Dataset entries:
· · · ·
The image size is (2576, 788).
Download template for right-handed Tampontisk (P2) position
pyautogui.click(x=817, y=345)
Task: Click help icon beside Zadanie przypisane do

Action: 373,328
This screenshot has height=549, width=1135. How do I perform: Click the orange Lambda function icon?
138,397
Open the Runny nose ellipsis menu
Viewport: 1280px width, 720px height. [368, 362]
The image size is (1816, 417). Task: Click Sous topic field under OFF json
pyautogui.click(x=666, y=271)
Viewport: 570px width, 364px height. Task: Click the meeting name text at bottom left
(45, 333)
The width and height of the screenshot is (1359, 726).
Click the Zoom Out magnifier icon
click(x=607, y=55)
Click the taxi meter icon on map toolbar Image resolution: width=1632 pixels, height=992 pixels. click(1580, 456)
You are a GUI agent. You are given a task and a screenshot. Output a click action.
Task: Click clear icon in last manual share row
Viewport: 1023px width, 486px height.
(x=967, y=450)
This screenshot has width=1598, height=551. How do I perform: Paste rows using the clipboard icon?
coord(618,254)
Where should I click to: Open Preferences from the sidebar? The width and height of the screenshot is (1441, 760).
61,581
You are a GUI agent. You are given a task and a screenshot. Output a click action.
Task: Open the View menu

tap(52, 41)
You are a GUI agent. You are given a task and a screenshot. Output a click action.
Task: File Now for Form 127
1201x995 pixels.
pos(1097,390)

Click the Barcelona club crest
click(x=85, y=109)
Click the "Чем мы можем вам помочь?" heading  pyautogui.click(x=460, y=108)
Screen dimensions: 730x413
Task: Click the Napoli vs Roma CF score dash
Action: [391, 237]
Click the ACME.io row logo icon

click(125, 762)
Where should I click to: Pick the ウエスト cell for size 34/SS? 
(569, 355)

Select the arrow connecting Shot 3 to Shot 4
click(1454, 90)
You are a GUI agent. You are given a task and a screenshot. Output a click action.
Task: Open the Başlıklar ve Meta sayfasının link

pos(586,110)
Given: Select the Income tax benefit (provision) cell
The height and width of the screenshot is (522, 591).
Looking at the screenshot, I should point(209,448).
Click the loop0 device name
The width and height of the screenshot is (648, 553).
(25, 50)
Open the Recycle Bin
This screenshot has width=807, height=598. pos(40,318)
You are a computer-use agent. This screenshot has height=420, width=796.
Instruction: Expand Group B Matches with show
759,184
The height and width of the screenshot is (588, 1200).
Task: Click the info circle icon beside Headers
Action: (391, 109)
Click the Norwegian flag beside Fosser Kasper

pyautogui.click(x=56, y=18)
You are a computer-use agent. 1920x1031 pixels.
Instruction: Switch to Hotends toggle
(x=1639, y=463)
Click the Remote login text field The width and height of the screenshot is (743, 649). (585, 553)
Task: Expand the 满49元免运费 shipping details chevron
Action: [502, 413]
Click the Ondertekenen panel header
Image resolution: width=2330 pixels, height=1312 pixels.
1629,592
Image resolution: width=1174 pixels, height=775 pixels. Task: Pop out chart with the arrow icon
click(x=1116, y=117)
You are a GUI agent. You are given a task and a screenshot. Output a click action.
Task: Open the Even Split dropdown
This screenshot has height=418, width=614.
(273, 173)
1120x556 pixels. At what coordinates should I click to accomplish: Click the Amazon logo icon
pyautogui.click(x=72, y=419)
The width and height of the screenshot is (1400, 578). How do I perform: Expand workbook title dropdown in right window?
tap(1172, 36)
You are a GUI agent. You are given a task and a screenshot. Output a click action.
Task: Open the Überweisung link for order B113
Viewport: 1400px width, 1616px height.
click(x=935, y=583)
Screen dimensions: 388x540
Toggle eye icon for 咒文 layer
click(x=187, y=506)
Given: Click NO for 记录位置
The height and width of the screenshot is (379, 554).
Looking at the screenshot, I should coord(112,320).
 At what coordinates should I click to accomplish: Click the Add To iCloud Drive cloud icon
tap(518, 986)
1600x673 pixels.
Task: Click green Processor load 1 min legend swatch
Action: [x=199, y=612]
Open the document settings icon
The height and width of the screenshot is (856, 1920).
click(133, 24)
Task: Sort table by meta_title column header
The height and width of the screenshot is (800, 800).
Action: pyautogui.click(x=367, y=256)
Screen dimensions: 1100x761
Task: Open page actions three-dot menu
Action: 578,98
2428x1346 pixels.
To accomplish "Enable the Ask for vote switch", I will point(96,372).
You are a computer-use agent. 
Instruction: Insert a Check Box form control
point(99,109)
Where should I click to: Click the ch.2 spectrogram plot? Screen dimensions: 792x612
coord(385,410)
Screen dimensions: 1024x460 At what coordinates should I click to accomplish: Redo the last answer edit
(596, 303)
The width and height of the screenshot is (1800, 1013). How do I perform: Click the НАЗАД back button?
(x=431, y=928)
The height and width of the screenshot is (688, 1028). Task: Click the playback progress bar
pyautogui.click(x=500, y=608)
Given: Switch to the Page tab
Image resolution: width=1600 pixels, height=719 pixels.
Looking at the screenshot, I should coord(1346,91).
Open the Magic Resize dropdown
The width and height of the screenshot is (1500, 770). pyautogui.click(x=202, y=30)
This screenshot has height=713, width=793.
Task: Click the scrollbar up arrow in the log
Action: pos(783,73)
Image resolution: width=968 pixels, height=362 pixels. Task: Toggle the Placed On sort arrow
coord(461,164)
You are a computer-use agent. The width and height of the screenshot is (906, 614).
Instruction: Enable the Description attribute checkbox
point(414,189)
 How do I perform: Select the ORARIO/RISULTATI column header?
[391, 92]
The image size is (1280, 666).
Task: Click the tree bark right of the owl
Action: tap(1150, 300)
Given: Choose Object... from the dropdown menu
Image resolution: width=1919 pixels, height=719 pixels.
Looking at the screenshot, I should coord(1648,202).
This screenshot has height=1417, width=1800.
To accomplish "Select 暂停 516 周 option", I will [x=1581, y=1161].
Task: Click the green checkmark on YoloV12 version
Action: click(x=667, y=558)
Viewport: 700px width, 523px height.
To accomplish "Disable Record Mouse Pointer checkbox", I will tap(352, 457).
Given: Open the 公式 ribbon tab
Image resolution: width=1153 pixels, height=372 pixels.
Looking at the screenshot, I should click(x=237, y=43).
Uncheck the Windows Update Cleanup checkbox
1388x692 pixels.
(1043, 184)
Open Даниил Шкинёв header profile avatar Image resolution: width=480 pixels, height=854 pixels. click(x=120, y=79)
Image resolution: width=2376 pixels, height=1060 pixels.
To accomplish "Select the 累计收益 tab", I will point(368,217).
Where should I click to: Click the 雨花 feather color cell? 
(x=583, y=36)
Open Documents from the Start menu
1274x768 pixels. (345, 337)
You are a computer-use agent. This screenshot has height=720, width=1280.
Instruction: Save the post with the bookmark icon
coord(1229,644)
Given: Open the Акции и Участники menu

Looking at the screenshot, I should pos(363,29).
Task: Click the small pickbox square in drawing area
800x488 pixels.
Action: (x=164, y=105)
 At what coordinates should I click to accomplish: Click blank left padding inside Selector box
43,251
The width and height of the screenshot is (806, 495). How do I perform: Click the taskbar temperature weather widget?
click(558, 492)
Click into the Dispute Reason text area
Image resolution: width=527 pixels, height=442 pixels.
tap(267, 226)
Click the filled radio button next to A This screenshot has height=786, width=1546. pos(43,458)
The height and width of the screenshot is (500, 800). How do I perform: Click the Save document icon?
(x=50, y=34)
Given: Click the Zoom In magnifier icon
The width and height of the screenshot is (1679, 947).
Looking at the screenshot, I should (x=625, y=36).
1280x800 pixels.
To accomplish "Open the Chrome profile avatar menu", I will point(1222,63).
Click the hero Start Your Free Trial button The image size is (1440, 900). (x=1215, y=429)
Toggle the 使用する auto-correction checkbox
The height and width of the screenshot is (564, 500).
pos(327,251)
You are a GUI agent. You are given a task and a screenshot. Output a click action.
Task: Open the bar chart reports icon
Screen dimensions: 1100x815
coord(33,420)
· · · ·
What you should do: Out of the entries above, write out only the lines between the line holding "Given: Switch to the Page tab" and the line holding "Given: Open the 公式 ribbon tab", inclusive, each exactly as given.

Task answer:
Given: Switch to the Page tab
Image resolution: width=1600 pixels, height=719 pixels.
Looking at the screenshot, I should coord(1346,91).
Open the Magic Resize dropdown
The width and height of the screenshot is (1500, 770). pyautogui.click(x=202, y=30)
This screenshot has height=713, width=793.
Task: Click the scrollbar up arrow in the log
Action: pos(783,73)
Image resolution: width=968 pixels, height=362 pixels. Task: Toggle the Placed On sort arrow
coord(461,164)
You are a computer-use agent. The width and height of the screenshot is (906, 614).
Instruction: Enable the Description attribute checkbox
point(414,189)
 How do I perform: Select the ORARIO/RISULTATI column header?
[391, 92]
The image size is (1280, 666).
Task: Click the tree bark right of the owl
Action: tap(1150, 300)
Given: Choose Object... from the dropdown menu
Image resolution: width=1919 pixels, height=719 pixels.
Looking at the screenshot, I should coord(1648,202).
This screenshot has height=1417, width=1800.
To accomplish "Select 暂停 516 周 option", I will [x=1581, y=1161].
Task: Click the green checkmark on YoloV12 version
Action: click(x=667, y=558)
Viewport: 700px width, 523px height.
To accomplish "Disable Record Mouse Pointer checkbox", I will tap(352, 457).
Given: Open the 公式 ribbon tab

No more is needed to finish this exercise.